[Input data]:
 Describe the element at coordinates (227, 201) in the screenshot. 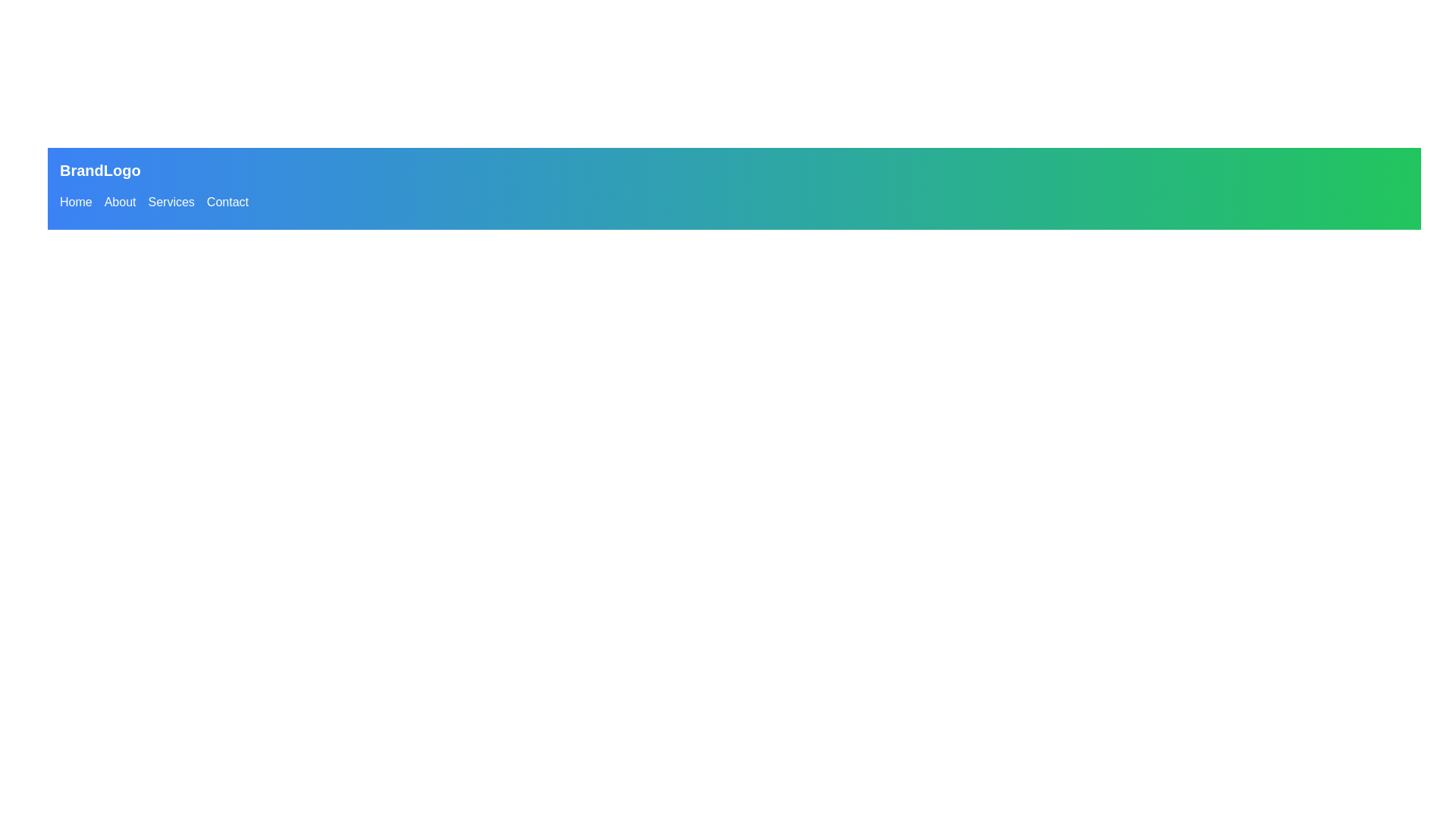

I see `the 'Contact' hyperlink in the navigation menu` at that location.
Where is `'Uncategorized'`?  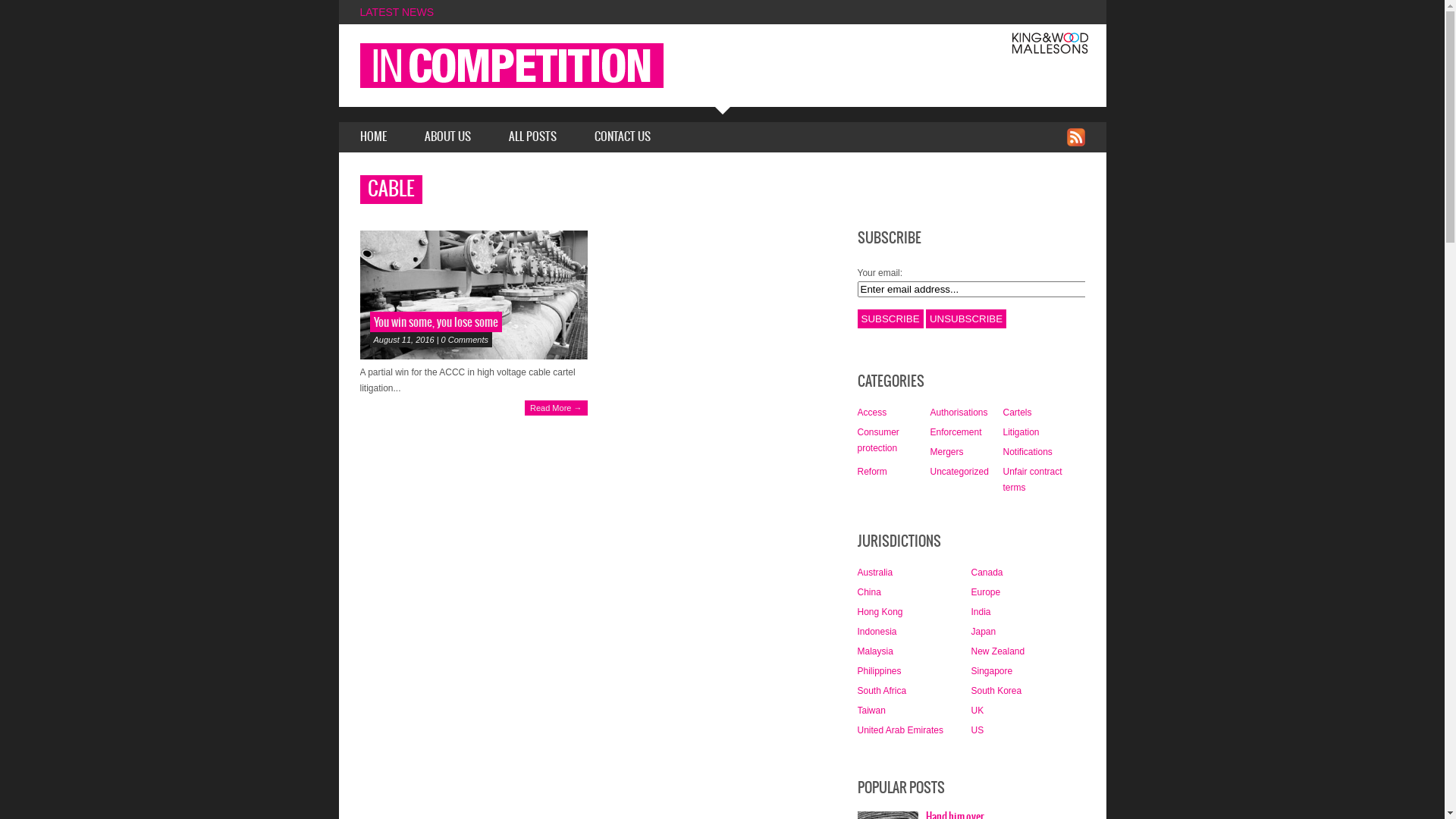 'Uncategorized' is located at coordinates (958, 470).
==
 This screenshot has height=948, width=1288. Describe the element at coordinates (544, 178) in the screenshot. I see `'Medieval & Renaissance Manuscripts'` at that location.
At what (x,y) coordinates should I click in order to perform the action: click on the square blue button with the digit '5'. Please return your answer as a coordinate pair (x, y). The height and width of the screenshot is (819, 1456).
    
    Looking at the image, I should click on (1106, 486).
==
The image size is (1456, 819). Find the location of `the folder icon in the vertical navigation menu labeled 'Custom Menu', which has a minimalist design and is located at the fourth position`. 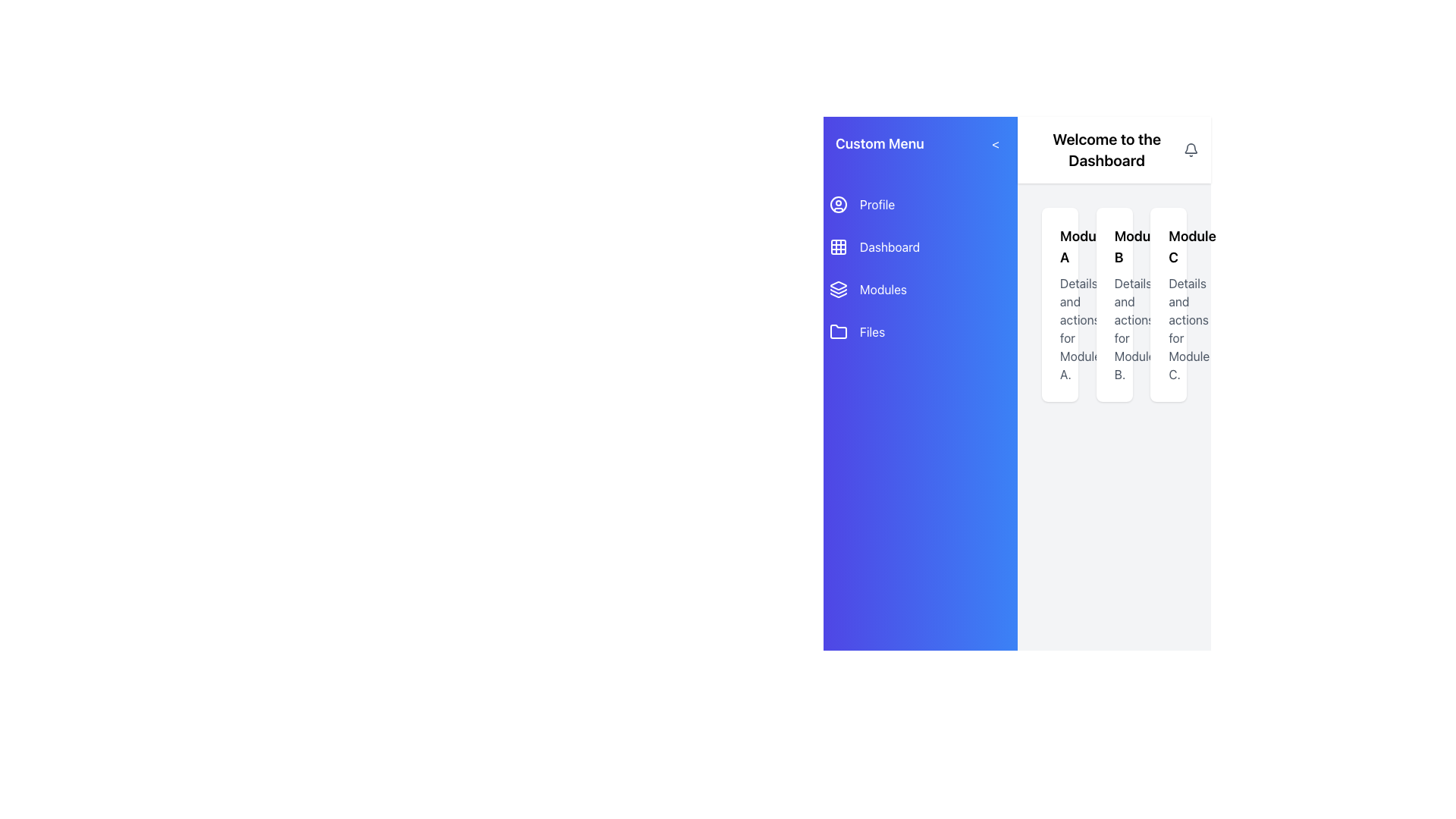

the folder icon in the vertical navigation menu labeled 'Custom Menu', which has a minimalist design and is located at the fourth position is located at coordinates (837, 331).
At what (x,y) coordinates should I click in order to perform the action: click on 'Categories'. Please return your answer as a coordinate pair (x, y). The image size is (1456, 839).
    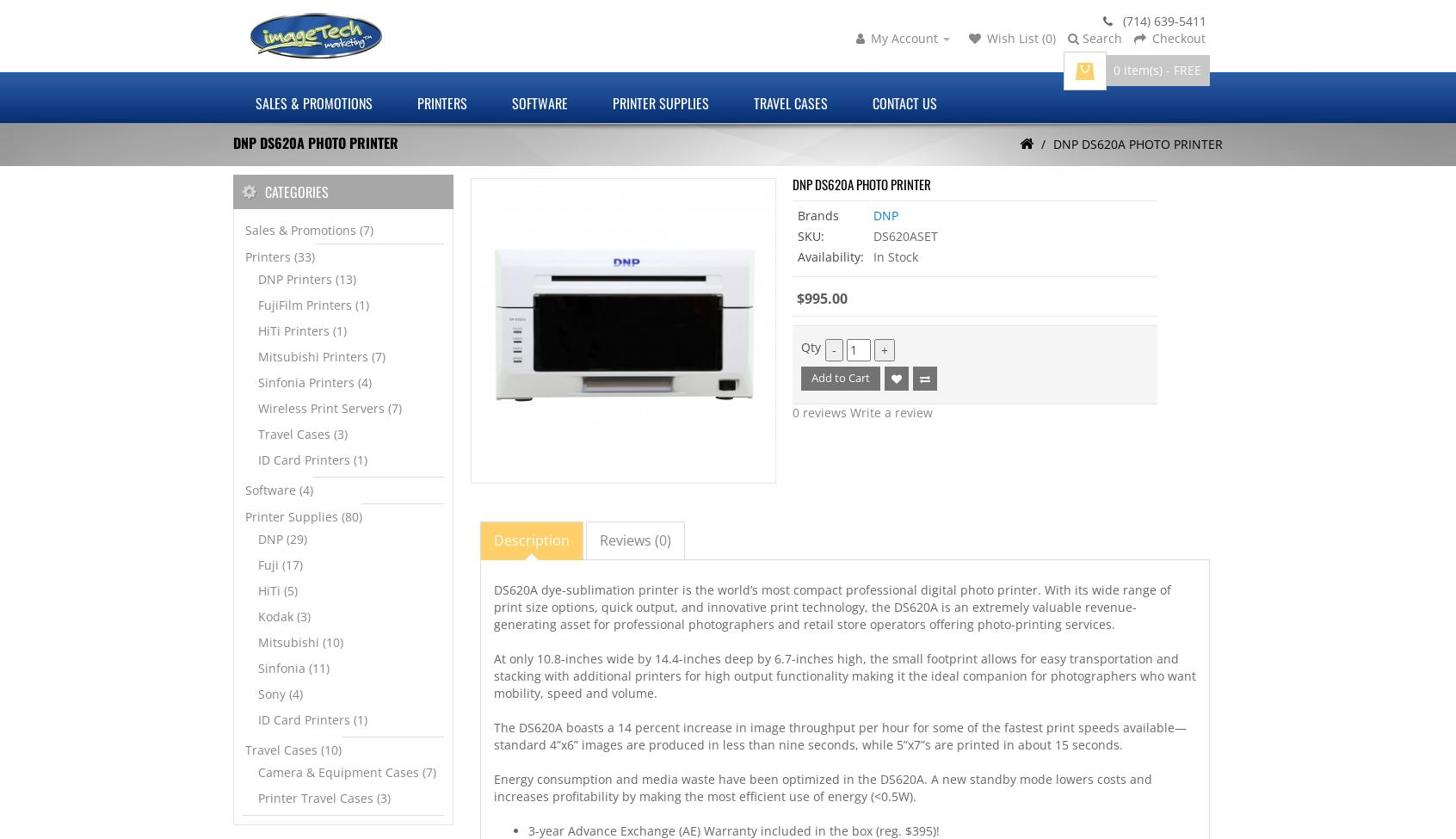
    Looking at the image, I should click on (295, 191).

[Task description]: List each line from the one containing "is (819, 1456)." to the one containing "Looking at the image, I should click on (1106, 486).", both included, as a numbered list, leaving out any blank lines.

[Exercise result]:
1. At what (x,y) coordinates should I click in order to perform the action: click on the square blue button with the digit '5'. Please return your answer as a coordinate pair (x, y). The height and width of the screenshot is (819, 1456).
2.     Looking at the image, I should click on (1106, 486).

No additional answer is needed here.